● **The input**:
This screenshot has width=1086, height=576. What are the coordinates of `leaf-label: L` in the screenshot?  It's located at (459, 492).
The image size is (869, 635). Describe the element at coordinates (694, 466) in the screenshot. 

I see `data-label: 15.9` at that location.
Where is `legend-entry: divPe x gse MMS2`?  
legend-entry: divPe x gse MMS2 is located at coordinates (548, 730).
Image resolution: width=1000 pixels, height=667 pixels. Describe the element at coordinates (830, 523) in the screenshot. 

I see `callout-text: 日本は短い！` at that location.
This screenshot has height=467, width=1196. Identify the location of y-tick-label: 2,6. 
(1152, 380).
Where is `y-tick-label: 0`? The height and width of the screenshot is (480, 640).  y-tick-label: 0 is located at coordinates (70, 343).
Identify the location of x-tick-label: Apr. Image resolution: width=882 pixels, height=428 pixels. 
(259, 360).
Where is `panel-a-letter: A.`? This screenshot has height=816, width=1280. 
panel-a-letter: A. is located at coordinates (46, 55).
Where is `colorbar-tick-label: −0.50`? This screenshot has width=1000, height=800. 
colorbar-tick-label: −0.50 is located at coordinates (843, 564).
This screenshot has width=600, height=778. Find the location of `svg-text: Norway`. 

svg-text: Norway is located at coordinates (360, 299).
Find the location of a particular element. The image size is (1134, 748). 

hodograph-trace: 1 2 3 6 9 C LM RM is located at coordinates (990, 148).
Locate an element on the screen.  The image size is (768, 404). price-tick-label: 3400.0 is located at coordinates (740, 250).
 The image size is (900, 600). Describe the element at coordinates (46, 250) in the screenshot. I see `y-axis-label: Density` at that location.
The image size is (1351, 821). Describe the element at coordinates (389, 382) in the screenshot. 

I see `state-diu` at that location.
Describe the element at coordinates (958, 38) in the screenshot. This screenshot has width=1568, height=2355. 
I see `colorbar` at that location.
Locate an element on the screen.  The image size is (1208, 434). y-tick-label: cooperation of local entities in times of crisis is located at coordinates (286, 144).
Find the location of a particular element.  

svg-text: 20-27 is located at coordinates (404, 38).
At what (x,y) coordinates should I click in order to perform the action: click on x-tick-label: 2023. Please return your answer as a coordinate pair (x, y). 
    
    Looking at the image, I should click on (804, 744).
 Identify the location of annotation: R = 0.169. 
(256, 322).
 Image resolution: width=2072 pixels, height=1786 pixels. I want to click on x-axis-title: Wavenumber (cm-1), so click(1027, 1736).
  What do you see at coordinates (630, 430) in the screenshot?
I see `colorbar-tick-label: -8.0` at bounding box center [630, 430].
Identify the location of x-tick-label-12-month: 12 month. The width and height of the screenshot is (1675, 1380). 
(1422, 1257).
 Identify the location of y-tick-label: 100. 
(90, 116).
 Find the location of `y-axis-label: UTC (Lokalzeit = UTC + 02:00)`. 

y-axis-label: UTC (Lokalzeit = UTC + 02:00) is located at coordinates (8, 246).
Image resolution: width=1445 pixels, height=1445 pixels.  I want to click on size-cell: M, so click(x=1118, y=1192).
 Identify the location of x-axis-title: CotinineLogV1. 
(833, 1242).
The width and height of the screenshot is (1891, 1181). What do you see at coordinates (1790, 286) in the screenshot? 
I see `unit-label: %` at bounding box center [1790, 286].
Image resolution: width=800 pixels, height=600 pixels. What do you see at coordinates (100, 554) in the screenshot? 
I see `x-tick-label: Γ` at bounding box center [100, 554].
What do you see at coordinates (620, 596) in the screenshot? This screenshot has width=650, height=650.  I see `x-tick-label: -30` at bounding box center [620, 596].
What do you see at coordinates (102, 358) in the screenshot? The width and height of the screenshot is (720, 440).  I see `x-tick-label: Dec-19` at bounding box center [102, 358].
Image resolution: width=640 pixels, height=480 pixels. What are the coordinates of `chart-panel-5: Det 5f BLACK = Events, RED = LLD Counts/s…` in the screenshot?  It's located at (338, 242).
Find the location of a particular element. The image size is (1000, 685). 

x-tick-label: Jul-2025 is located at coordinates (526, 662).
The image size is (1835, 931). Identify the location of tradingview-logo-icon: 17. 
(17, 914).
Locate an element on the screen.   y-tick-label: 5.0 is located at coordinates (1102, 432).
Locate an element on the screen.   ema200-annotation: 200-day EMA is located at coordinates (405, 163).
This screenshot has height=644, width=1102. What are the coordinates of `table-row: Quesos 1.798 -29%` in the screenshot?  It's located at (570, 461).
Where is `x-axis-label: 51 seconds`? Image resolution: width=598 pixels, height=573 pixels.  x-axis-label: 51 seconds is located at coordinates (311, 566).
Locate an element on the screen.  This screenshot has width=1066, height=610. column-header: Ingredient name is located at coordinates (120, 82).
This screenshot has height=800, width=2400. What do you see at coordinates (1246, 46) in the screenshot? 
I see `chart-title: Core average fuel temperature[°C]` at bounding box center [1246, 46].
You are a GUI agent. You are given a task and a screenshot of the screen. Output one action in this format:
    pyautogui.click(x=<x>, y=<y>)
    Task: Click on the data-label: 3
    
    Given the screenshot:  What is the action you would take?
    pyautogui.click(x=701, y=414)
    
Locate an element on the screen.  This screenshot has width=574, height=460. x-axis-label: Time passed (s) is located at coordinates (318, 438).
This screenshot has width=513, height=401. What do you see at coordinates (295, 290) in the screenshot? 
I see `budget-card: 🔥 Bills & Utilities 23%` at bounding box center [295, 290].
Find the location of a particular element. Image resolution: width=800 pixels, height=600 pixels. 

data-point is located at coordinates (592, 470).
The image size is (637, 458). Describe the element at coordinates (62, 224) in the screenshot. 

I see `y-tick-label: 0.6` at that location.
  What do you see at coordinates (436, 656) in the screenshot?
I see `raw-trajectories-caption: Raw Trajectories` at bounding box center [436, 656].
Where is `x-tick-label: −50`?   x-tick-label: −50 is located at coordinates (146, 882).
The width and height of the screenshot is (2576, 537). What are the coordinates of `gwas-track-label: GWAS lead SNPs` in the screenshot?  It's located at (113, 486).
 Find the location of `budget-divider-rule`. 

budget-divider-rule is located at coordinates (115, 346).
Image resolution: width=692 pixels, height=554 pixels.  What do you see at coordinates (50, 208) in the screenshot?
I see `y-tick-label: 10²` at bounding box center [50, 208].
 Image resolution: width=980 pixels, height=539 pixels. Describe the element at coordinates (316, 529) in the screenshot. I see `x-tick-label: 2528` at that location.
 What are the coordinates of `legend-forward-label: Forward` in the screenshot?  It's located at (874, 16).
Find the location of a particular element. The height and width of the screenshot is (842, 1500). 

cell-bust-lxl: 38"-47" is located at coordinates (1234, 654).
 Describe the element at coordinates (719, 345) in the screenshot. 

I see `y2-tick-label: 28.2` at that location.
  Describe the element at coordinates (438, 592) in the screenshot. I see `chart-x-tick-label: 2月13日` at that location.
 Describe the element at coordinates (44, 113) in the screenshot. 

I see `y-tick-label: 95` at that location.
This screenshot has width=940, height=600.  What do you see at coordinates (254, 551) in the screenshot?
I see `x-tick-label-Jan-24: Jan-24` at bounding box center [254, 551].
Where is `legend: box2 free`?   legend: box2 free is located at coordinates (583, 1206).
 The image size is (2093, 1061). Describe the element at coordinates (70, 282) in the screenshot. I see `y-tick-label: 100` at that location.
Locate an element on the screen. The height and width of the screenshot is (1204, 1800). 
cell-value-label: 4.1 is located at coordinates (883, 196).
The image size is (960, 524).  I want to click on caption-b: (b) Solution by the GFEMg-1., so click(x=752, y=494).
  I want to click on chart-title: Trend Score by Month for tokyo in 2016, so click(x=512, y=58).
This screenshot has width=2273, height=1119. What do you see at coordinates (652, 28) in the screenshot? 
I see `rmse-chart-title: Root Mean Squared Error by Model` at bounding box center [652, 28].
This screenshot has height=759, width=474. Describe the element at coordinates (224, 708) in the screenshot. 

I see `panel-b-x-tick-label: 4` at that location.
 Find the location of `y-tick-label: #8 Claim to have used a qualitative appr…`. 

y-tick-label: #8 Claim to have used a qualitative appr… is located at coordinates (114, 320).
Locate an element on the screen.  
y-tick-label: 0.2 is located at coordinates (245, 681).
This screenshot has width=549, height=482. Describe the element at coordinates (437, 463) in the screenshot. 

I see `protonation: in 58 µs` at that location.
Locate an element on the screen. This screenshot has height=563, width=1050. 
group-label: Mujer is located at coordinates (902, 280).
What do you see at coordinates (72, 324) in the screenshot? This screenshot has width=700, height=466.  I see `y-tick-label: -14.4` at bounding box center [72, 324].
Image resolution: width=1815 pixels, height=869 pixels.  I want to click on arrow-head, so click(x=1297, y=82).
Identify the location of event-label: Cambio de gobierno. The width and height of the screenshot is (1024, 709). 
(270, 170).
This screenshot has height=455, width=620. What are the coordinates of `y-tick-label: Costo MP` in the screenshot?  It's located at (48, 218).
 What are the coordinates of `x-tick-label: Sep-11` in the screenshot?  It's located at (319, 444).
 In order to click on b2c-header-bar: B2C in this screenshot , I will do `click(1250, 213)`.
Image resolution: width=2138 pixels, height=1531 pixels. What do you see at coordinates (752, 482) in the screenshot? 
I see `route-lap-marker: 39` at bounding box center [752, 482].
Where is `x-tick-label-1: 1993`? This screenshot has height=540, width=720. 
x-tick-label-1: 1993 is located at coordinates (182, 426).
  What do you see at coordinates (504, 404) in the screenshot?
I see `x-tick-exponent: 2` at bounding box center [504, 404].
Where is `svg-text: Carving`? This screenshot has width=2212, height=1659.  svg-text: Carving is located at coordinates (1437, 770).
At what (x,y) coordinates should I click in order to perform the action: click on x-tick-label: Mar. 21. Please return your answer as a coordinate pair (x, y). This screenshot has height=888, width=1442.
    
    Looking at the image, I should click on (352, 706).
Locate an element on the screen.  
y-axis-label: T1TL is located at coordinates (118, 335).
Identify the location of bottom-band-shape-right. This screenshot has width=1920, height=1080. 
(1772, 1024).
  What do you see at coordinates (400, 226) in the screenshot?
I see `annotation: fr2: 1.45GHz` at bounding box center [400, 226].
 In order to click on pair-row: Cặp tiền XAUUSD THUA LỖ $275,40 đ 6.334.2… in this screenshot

● **What you need to do**: Rewrite everything from the start of the data down to the line containing "legend-entry: divPe x gse MMS2 is", changing each "screenshot" to "capture" and leaving the rest as it is.

● **Solution to this task**:
This capture has width=1086, height=576. What are the coordinates of `leaf-label: L` in the capture?  It's located at (459, 492).
The image size is (869, 635). Describe the element at coordinates (694, 466) in the capture. 

I see `data-label: 15.9` at that location.
Where is `legend-entry: divPe x gse MMS2`?  
legend-entry: divPe x gse MMS2 is located at coordinates (548, 730).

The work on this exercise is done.